▸ **Objective**
Reproduce all of the material below, changing every "pixels" to "px" and leaving everything else as it is.

+ + + + + + +

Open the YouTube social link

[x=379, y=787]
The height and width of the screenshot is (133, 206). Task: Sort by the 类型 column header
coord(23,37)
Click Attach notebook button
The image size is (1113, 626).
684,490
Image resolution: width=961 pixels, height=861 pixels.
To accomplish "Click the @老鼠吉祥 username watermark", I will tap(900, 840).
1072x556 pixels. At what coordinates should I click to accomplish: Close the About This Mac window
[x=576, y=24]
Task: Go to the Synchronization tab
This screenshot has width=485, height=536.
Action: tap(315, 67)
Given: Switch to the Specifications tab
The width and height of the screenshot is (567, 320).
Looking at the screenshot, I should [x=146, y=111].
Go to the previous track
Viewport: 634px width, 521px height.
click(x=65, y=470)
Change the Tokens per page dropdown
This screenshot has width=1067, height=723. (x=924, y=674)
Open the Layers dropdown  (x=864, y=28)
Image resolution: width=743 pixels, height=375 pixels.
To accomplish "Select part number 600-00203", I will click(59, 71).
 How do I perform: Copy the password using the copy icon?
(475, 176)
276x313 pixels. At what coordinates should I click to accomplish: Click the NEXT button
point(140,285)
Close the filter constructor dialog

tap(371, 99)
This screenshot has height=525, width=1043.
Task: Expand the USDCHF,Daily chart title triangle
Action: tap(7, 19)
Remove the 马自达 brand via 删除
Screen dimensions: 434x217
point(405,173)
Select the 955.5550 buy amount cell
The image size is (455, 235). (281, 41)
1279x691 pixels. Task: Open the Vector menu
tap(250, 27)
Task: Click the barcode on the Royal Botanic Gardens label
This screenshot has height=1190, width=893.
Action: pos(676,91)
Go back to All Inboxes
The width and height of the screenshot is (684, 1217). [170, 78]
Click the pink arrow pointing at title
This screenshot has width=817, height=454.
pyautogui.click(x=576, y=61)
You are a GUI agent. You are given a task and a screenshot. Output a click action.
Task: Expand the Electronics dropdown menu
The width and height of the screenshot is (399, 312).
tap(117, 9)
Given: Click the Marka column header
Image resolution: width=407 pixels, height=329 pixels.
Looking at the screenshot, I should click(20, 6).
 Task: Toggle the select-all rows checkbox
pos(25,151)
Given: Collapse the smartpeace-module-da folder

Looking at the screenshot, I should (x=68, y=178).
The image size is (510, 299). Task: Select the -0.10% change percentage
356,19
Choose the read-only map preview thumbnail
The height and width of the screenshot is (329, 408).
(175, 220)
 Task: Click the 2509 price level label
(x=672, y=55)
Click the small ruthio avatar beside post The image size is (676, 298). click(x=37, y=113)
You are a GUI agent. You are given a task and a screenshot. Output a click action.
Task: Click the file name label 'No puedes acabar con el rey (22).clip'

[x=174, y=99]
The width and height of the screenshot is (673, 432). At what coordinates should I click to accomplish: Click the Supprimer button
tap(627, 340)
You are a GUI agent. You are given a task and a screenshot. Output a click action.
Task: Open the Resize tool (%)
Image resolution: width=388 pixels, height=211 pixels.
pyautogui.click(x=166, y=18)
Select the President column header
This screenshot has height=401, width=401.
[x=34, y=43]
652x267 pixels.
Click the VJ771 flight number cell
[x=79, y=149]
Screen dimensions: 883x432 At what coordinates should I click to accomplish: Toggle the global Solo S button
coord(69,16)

+ + + + + + +

▸ **Result for this exercise**
Open the YouTube social link

[x=379, y=787]
The height and width of the screenshot is (133, 206). Task: Sort by the 类型 column header
coord(23,37)
Click Attach notebook button
The image size is (1113, 626).
684,490
Image resolution: width=961 px, height=861 px.
To accomplish "Click the @老鼠吉祥 username watermark", I will tap(900, 840).
1072x556 px. At what coordinates should I click to accomplish: Close the About This Mac window
[x=576, y=24]
Task: Go to the Synchronization tab
This screenshot has width=485, height=536.
Action: tap(315, 67)
Given: Switch to the Specifications tab
The width and height of the screenshot is (567, 320).
Looking at the screenshot, I should [x=146, y=111].
Go to the previous track
Viewport: 634px width, 521px height.
click(x=65, y=470)
Change the Tokens per page dropdown
This screenshot has width=1067, height=723. (x=924, y=674)
Open the Layers dropdown  (x=864, y=28)
Image resolution: width=743 px, height=375 px.
To accomplish "Select part number 600-00203", I will click(59, 71).
 How do I perform: Copy the password using the copy icon?
(475, 176)
276x313 px. At what coordinates should I click to accomplish: Click the NEXT button
point(140,285)
Close the filter constructor dialog

tap(371, 99)
This screenshot has height=525, width=1043.
Task: Expand the USDCHF,Daily chart title triangle
Action: tap(7, 19)
Remove the 马自达 brand via 删除
Screen dimensions: 434x217
point(405,173)
Select the 955.5550 buy amount cell
The image size is (455, 235). (281, 41)
1279x691 px. Task: Open the Vector menu
tap(250, 27)
Task: Click the barcode on the Royal Botanic Gardens label
This screenshot has height=1190, width=893.
Action: pos(676,91)
Go back to All Inboxes
The width and height of the screenshot is (684, 1217). [170, 78]
Click the pink arrow pointing at title
This screenshot has width=817, height=454.
pyautogui.click(x=576, y=61)
You are a GUI agent. You are given a task and a screenshot. Output a click action.
Task: Expand the Electronics dropdown menu
The width and height of the screenshot is (399, 312).
tap(117, 9)
Given: Click the Marka column header
Image resolution: width=407 px, height=329 px.
Looking at the screenshot, I should click(20, 6).
 Task: Toggle the select-all rows checkbox
pos(25,151)
Given: Collapse the smartpeace-module-da folder

Looking at the screenshot, I should (x=68, y=178).
The image size is (510, 299). Task: Select the -0.10% change percentage
356,19
Choose the read-only map preview thumbnail
The height and width of the screenshot is (329, 408).
(175, 220)
 Task: Click the 2509 price level label
(x=672, y=55)
Click the small ruthio avatar beside post The image size is (676, 298). click(x=37, y=113)
You are a GUI agent. You are given a task and a screenshot. Output a click action.
Task: Click the file name label 'No puedes acabar con el rey (22).clip'

[x=174, y=99]
The width and height of the screenshot is (673, 432). At what coordinates should I click to accomplish: Click the Supprimer button
tap(627, 340)
You are a GUI agent. You are given a task and a screenshot. Output a click action.
Task: Open the Resize tool (%)
Image resolution: width=388 px, height=211 px.
pyautogui.click(x=166, y=18)
Select the President column header
This screenshot has height=401, width=401.
[x=34, y=43]
652x267 px.
Click the VJ771 flight number cell
[x=79, y=149]
Screen dimensions: 883x432 At what coordinates should I click to accomplish: Toggle the global Solo S button
coord(69,16)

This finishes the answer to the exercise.